▸ **Page text**:
Date Tue, 22 Apr 2003 21:02:32 -0400

[Part 1 text/plain iso-8859-1 (3.4 kilobytes)] (View Text in a separate window)

There is an extremely sad (but at the same time funny) interview with Nina
Simone on one of those Celebrities At Their Worst comps.
It is a radio interview done by a dj who is obviously a fan but is greatly
disillusioned to find that she cannot seem to get over how the white man
kept her down. No matter how much praise the interviewer offered her she
kept going back to how the white man kept her from being successful.
I don't know who this white man is but somebody should do something to
punish him if he did single handedly keep Nina from going to secretarial
school (or whatever it was she blamed him for).

-r

np...Orange Park-the Extended Play

----- Original Message -----
From: "Sager, Greg" <greg.sager@bankofamerica.com>
To: <audities@smoe.org>
Sent: Tuesday, April 22, 2003 3:31 PM
Subject: Re: Nina meets Eric ...


> > Date: Mon, 21 Apr 2003 20:41:41 -0400 (EDT)
> > From: moteeko@telerama.com
> > To: audities@smoe.org
> > Subject: Nina meets Eric...

▸ **Information provided**:
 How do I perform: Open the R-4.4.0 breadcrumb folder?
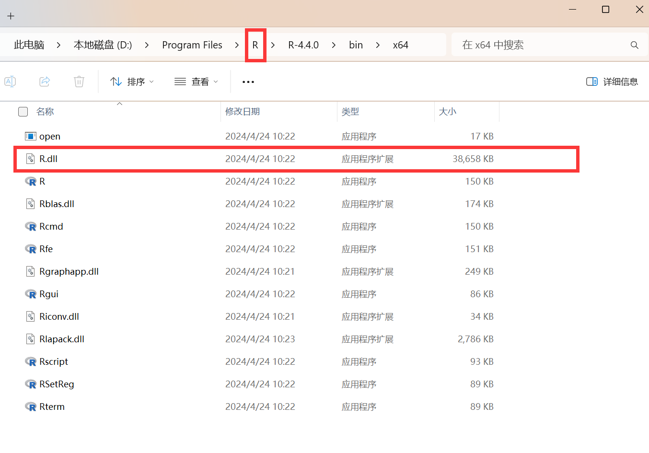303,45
---
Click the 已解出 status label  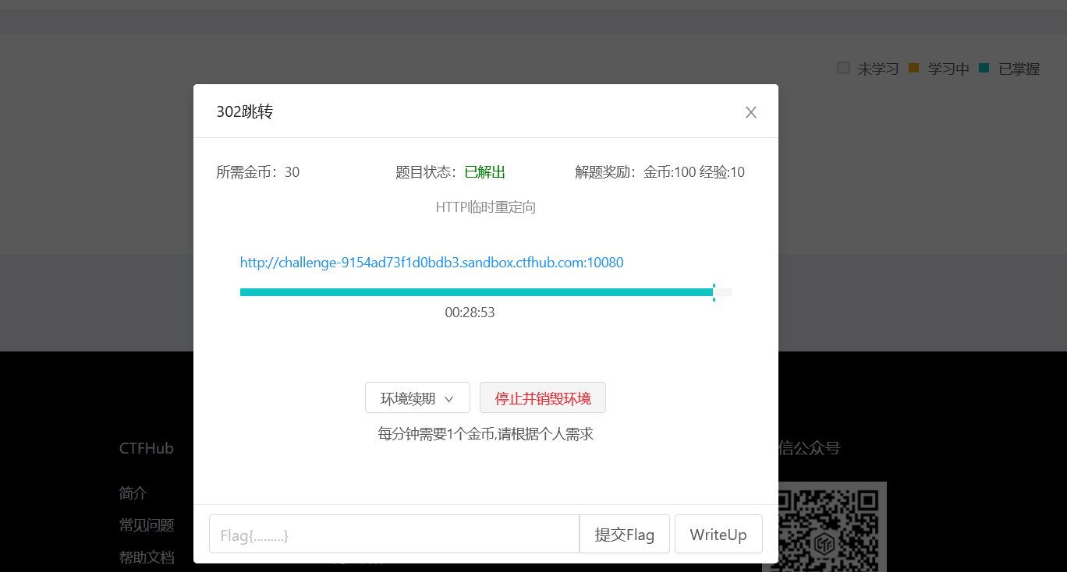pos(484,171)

▸ **Problems to solve**:
1. Answer these questions about the email on the Nina Simone interview:
(a) On what kind of compilation does the interview appear?
(b) Who conducted the interview?
(c) When was the original message from Greg Sager sent?
2. Extend the email on the Nina Simone interview, picking up right after its final line.

▸ **Per-task answers**:
1.
(a) One of those Celebrities At Their Worst comps.
(b) A dj who is obviously a fan.
(c) Tuesday, April 22, 2003, at 3:31 PM.

2.
> > Message-ID: <1050972101.3ea48fc548493@webmail.telerama.com>
> >
> > Quoting MBaroneO@aol.com:
> >
> > >  I read that she could be quite a handful on stage sometimes and
didn't
> > suffer fools gladly. She could turn in a stellar performance on one
night
> > and then on the next night a very abrasive, confrontational one if the
> > mood struck her.
> > >
> >
> > In one of his books (or books on him), Eric Burton tells of meeting
Nina.
> > He
> > absolutely idolized her, and when she laid eyes on him, she started to
> > tear him
> > apart for ripping off black music for his own career.
> >
> What an arrogant and misguided attitude. I wonder if she would've
> accused Seiji Ozawa, Leontyne Price, or Yo-Yo Ma of ripping off white
music
> for *their* own careers.
>
> Music has no color. The fact that one race or culture may have
> cultivated a certain form of music doesn't make it the exclusive
> intellectual property of that people. A big part of what makes music such
a
> vital part of people's lives is that it is by nature heterogenous and
> adaptable across all sorts of human barriers. Just try to imagine if jazz
> would've been able to be born if white people hadn't felt free to use
> African and Caribbean musical forms, or if black people hadn't felt free
to
> use European musical forms. And how would there have been any rock'n'roll
if
> people hadn't been allowed to mix R&B and C&W?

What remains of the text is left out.